● Work task 1
Rewrite the passage on 2023 equity markets, everything from "Equity market performance" down to "the Fed's favour.", swapping "investors" for "market participants".
● Work task 2
According to the passage on 2023 equity markets, what did the Federal Reserve set up in March in response to the regional banking crisis?
● Work task 3
Extend the passage on 2023 equity markets, picking up after its final sentence.

● Provided passage
• • • •
Equity market performance surprised many investors in 2023, ending the year considerably higher than anticipated, although not without periods of considerable drama. One such instance occurred in March when a regional banking crisis prompted the Federal Reserve (Fed) to establish a bank funding program that allowed it to address banks' liquidity issues. It was a precise, and ultimately effective, response that allowed the central bank to contain the issue while also continuing to keep rates elevated. This allowed the bank to address the crisis while continuing its battle against inflation, one which appears to be moving in the Fed's favour.
• • • •
● Data

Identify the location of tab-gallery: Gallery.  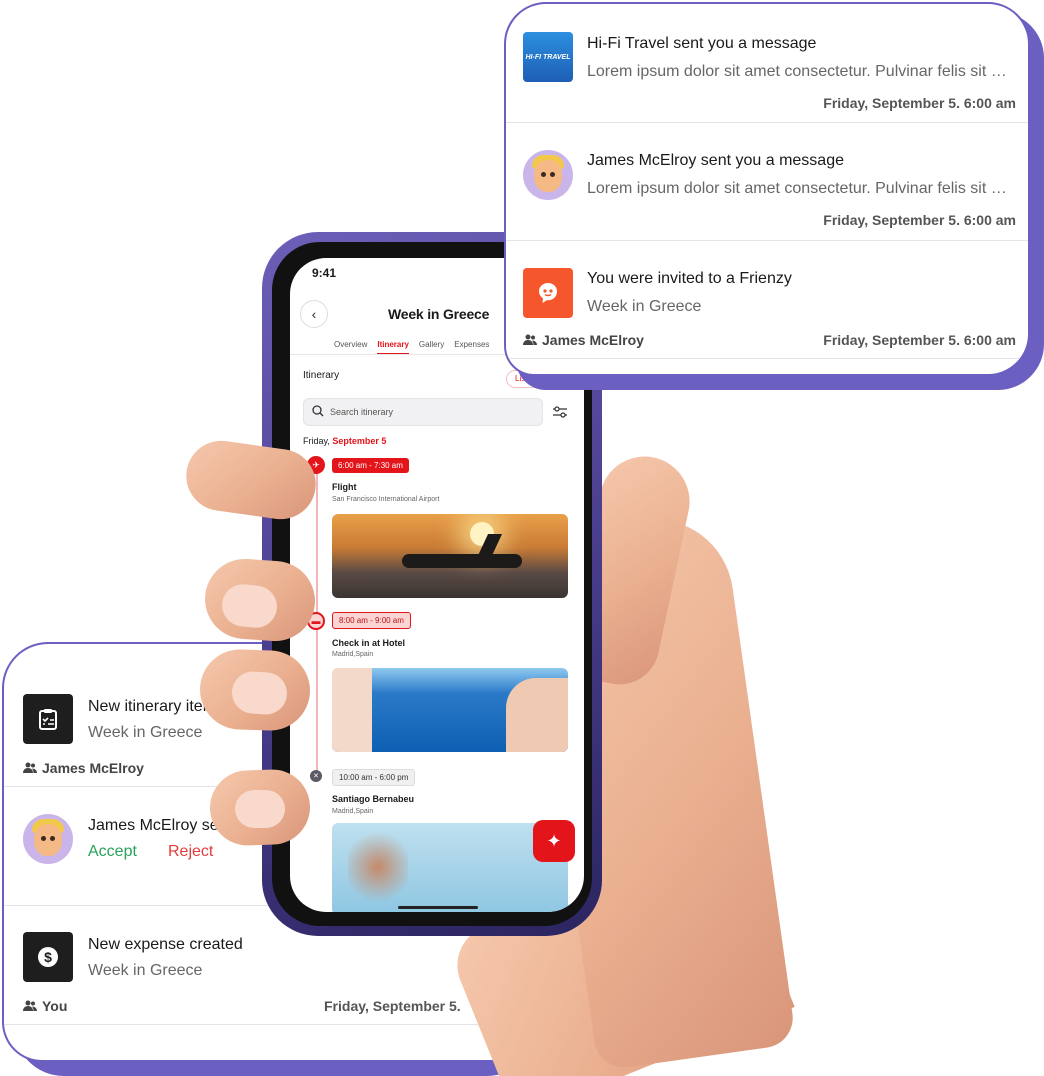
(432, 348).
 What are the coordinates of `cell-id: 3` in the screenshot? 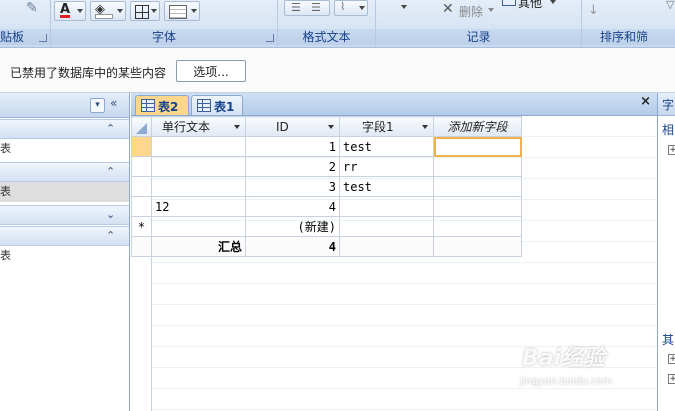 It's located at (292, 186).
• • • •
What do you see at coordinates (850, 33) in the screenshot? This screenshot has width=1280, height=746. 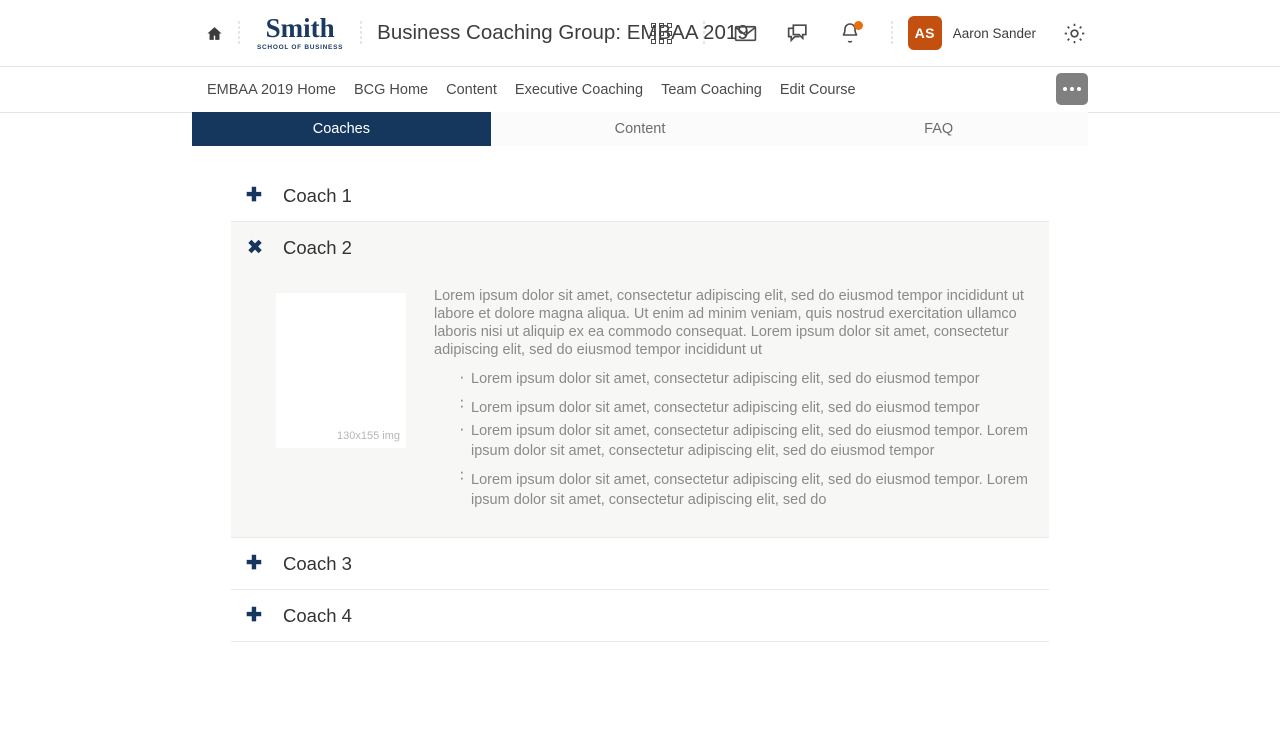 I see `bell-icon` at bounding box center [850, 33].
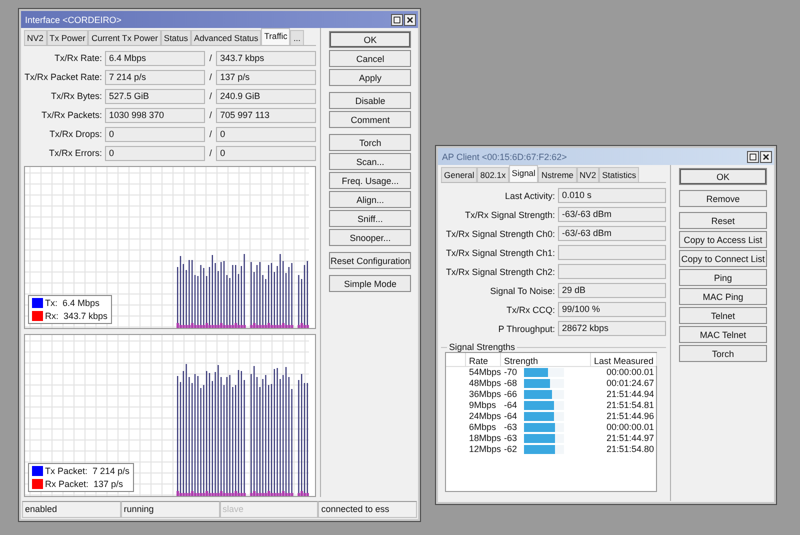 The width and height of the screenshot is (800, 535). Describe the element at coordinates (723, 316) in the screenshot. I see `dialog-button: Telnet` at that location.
• • • •
● Written answer 1
Equity market performance surprised many market participants in 2023, ending the year considerably higher than anticipated, although not without periods of considerable drama. One such instance occurred in March when a regional banking crisis prompted the Federal Reserve (Fed) to establish a bank funding program that allowed it to address banks' liquidity issues. It was a precise, and ultimately effective, response that allowed the central bank to contain the issue while also continuing to keep rates elevated. This allowed the bank to address the crisis while continuing its battle against inflation, one which appears to be moving in the Fed's favour.

● Written answer 2
A bank funding program that allowed it to address banks' liquidity issues.

● Written answer 3
Within capital markets, global equities, as measured by the MSCI AC Word Index, rose more than 20% while core fixed income, as measured by the Bloomberg Barclays Global Aggregate Index, broke a two-year losing streak, ending in positive territory. A wave of investor enthusiasm, partially driven by the promise of artificial intelligence (AI), swept over equity markets through to mid-year, driven by the Magnificent Seven, [Alphabet, Amazon, Apple, Meta, Microsoft, Nvidia, and Tesla], a collection of mammoth US technology companies whose earnings power and balance sheet stability paint a picture of invincibility. However, history tells us that such subsets of stocks seldom travel in lockstep over long periods of time, highlighting the importance of analysing each of these companies on their individual merits.

This will be particularly important as we move into a more changing investment environment, one with the potential for greater geopolitical instability, elevated sovereign debt levels, higher borrowing costs and shifting global supply chains.